(Saved data entries)
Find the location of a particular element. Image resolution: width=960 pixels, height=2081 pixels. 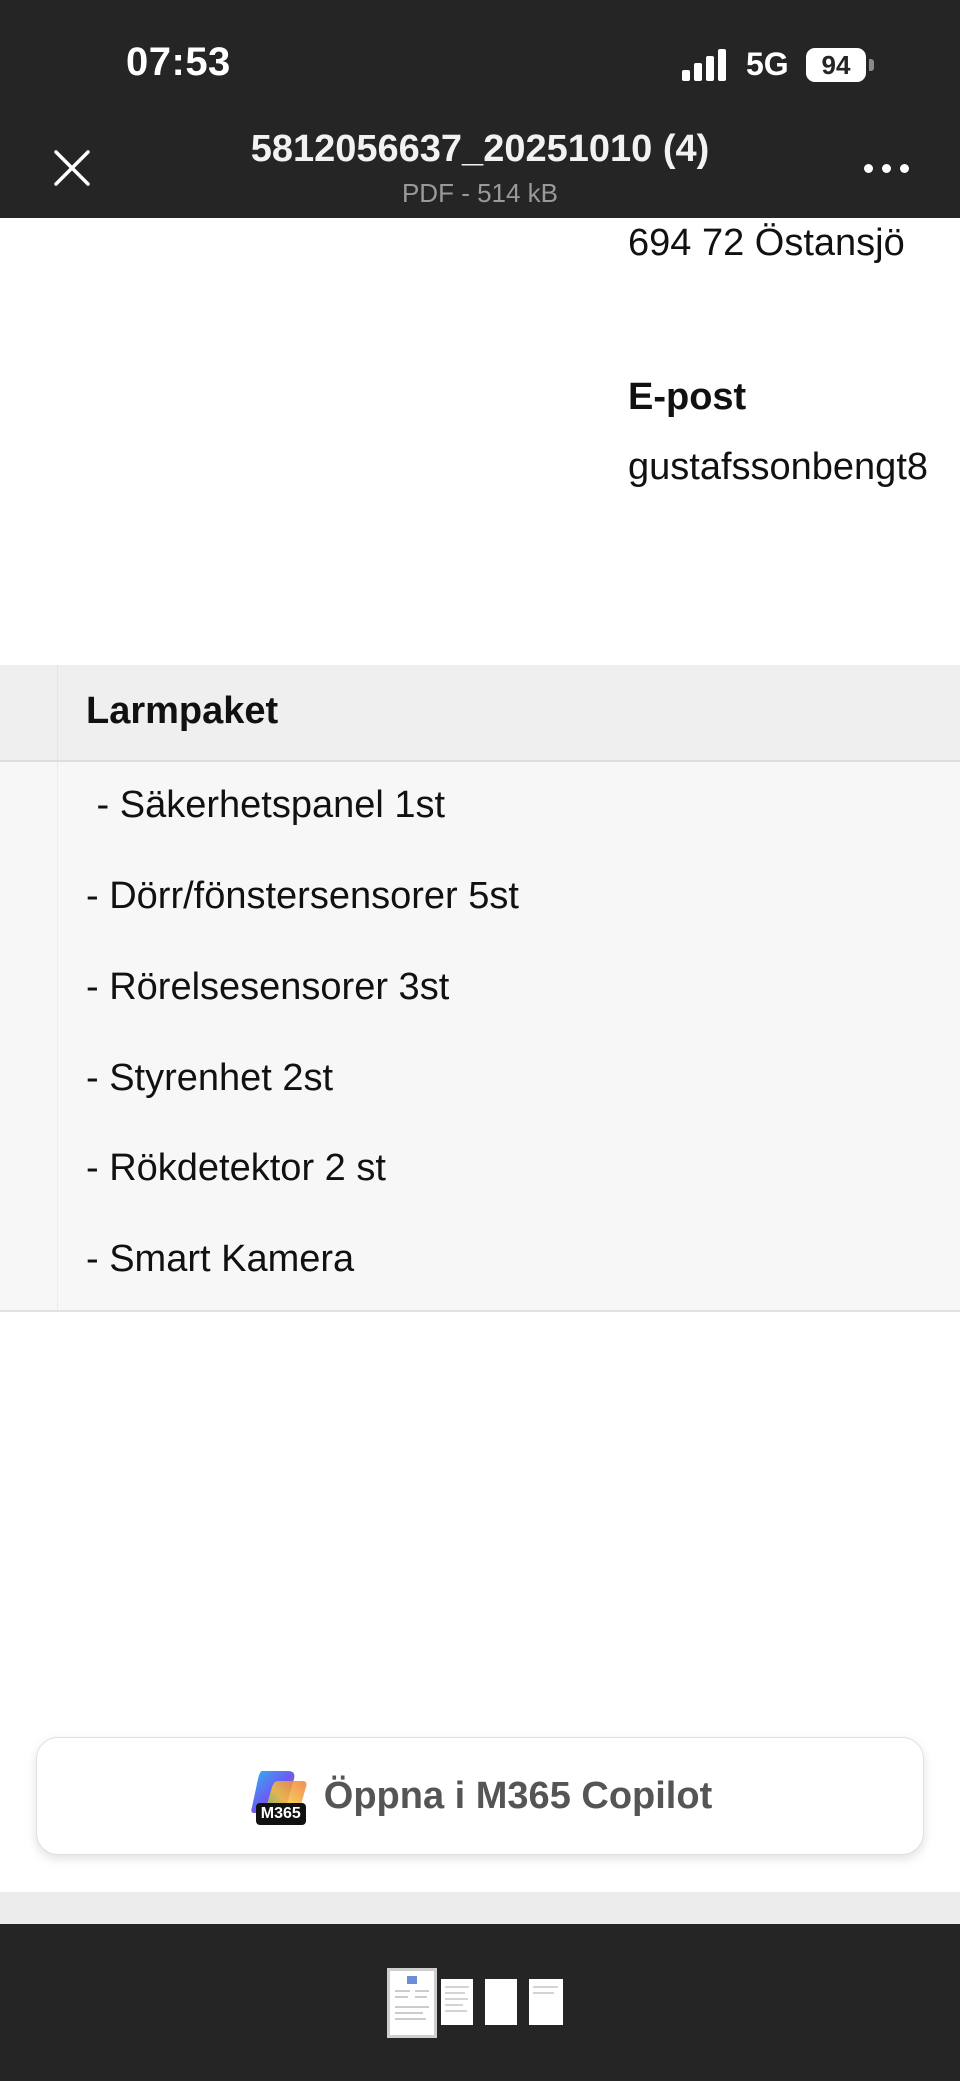

copilot-icon: M365 is located at coordinates (279, 1796).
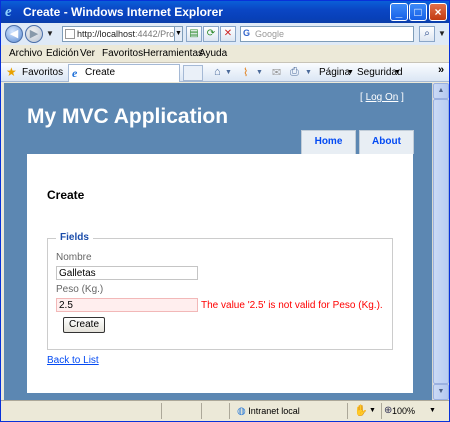  What do you see at coordinates (14, 34) in the screenshot?
I see `back-button: ◀` at bounding box center [14, 34].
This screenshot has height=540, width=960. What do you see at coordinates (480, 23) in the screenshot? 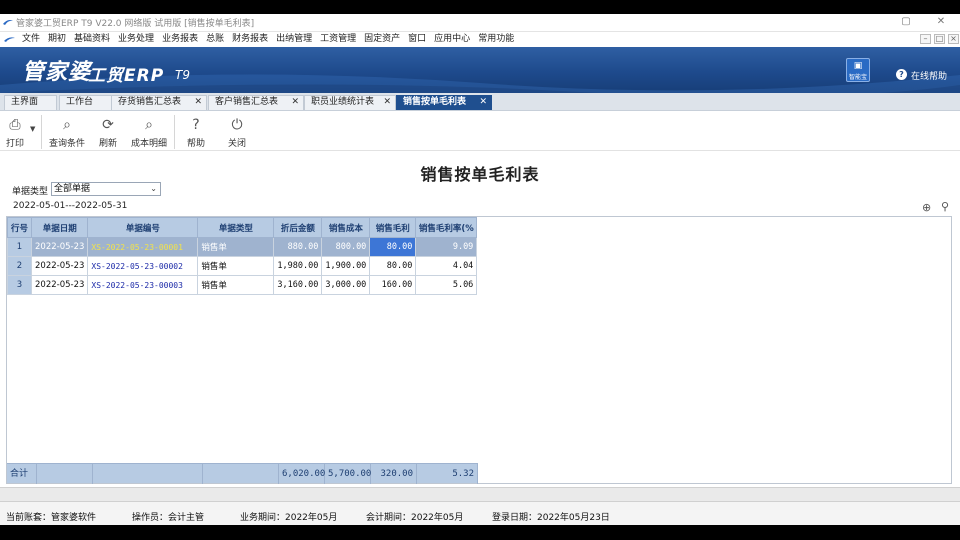
I see `window-titlebar: 管家婆工贸ERP T9 V22.0 网络版 试用版 [销售按单毛利表] ▢ ✕` at bounding box center [480, 23].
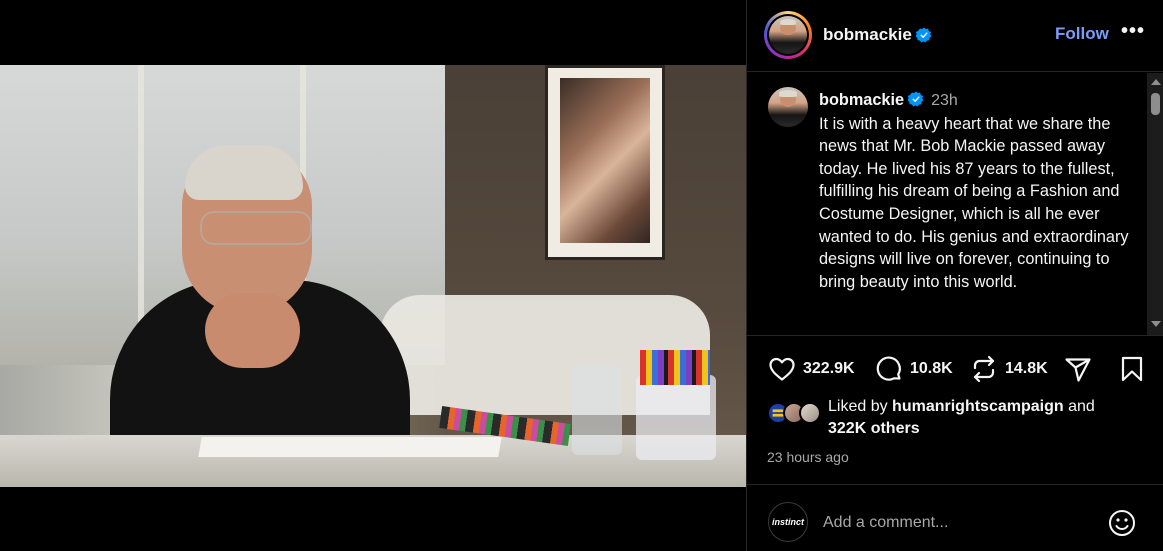 Image resolution: width=1163 pixels, height=551 pixels. What do you see at coordinates (605, 162) in the screenshot?
I see `photo-wall-art` at bounding box center [605, 162].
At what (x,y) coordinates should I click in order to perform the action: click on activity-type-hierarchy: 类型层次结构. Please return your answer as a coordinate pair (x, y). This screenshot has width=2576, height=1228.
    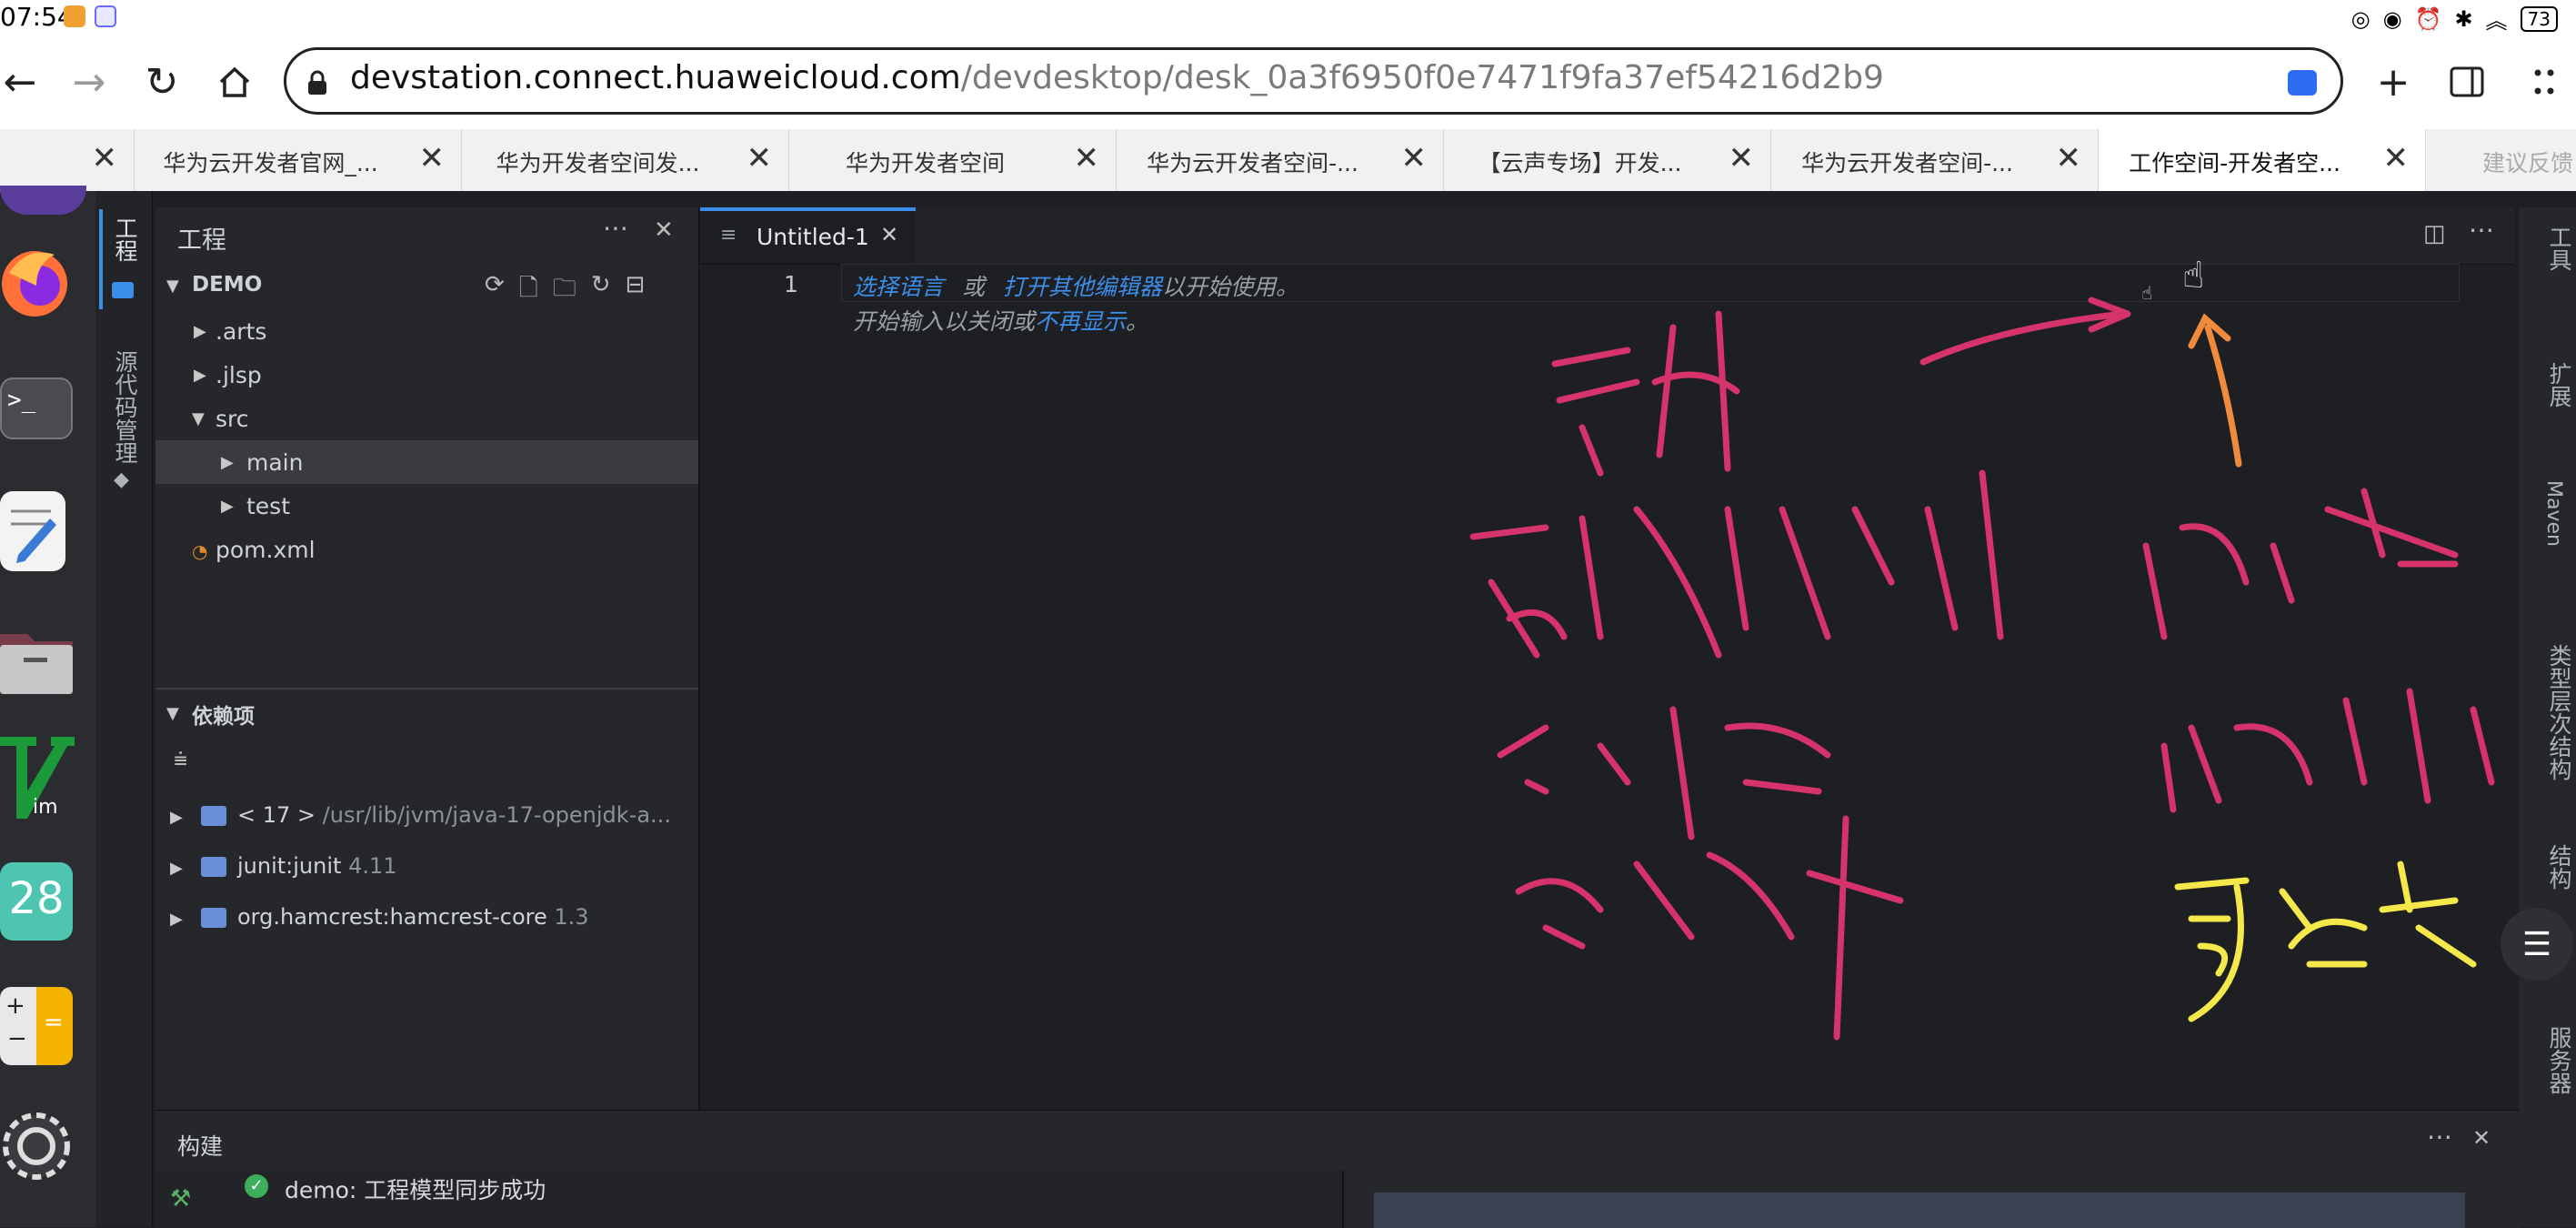
    Looking at the image, I should click on (2558, 712).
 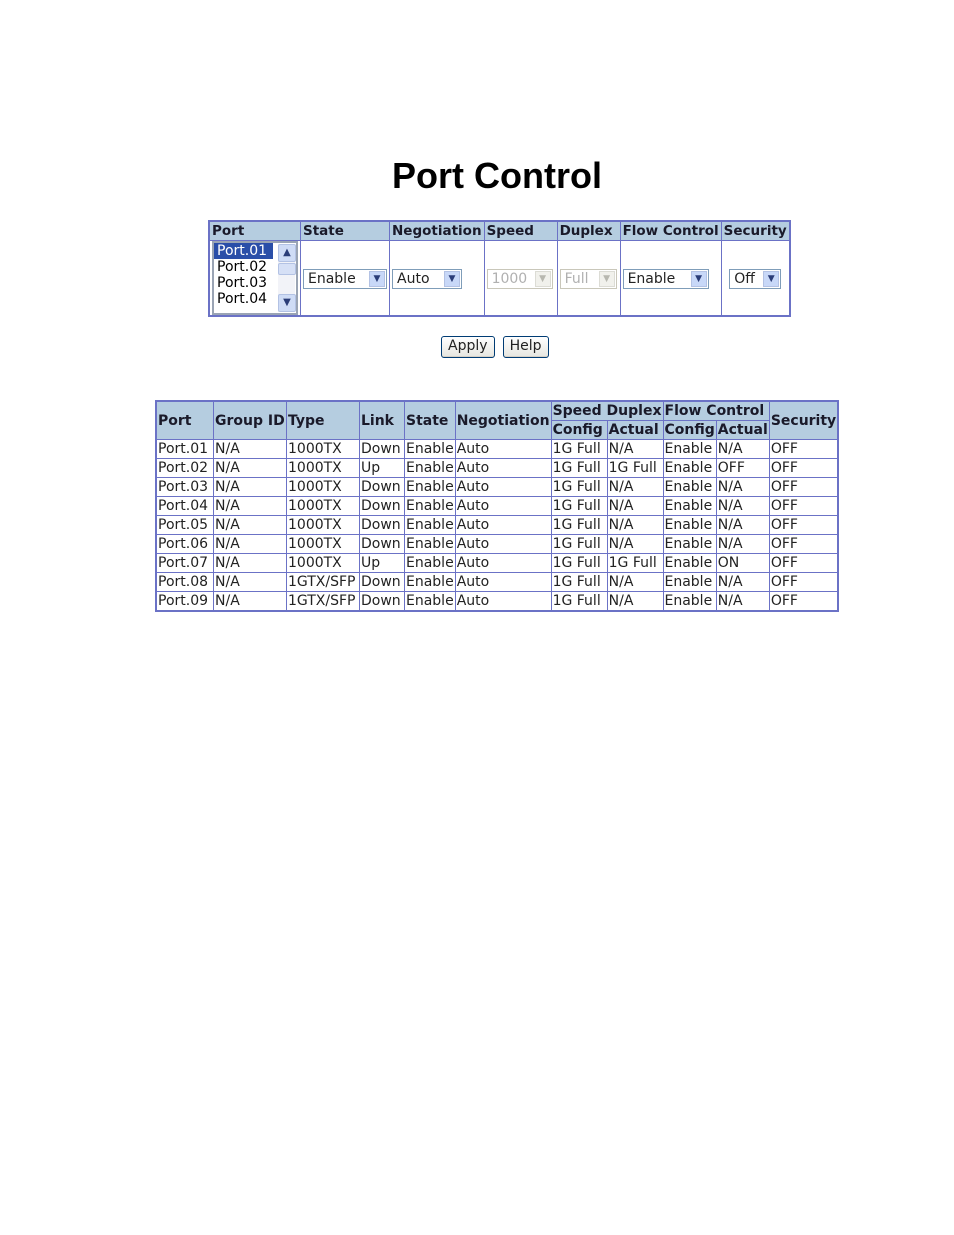 What do you see at coordinates (526, 347) in the screenshot?
I see `help-button: Help` at bounding box center [526, 347].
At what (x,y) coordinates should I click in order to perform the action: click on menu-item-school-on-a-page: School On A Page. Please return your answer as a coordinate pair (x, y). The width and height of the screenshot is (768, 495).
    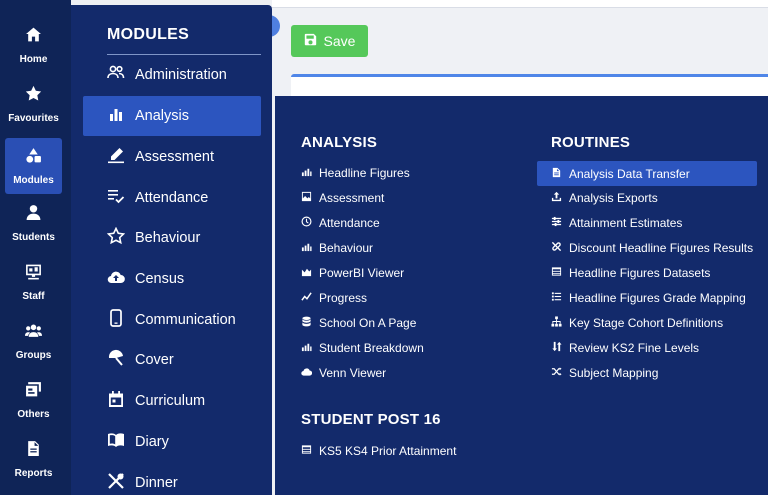
    Looking at the image, I should click on (358, 323).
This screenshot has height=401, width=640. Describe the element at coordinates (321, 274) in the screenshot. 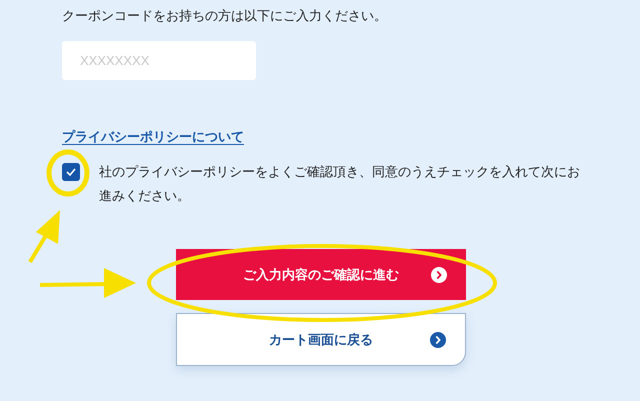

I see `proceed-button: ご入力内容のご確認に進む` at that location.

:: Your goal ::
Rewrite the items above, replacing "coordinate pair" with "pair of numbers" and changing nothing else. Omit the pictures from your version.

:: The answer ::
Find the location of a particular element. Image resolution: width=960 pixels, height=2081 pixels. 

copilot-icon: M365 is located at coordinates (279, 1796).
  What do you see at coordinates (14, 34) in the screenshot?
I see `back-button: ◀` at bounding box center [14, 34].
This screenshot has height=540, width=960. What do you see at coordinates (480, 23) in the screenshot? 
I see `window-titlebar: 管家婆工贸ERP T9 V22.0 网络版 试用版 [销售按单毛利表] ▢ ✕` at bounding box center [480, 23].
 Image resolution: width=1163 pixels, height=551 pixels. What do you see at coordinates (605, 162) in the screenshot?
I see `photo-wall-art` at bounding box center [605, 162].
At what (x,y) coordinates should I click in order to perform the action: click on activity-type-hierarchy: 类型层次结构. Please return your answer as a pair of numbers (x, y). This screenshot has width=2576, height=1228.
    Looking at the image, I should click on (2558, 712).
  What do you see at coordinates (526, 347) in the screenshot?
I see `help-button: Help` at bounding box center [526, 347].
At what (x,y) coordinates should I click in order to perform the action: click on menu-item-school-on-a-page: School On A Page. Please return your answer as a pair of numbers (x, y). The width and height of the screenshot is (768, 495).
    Looking at the image, I should click on (358, 323).
This screenshot has height=401, width=640. Describe the element at coordinates (321, 274) in the screenshot. 

I see `proceed-button: ご入力内容のご確認に進む` at that location.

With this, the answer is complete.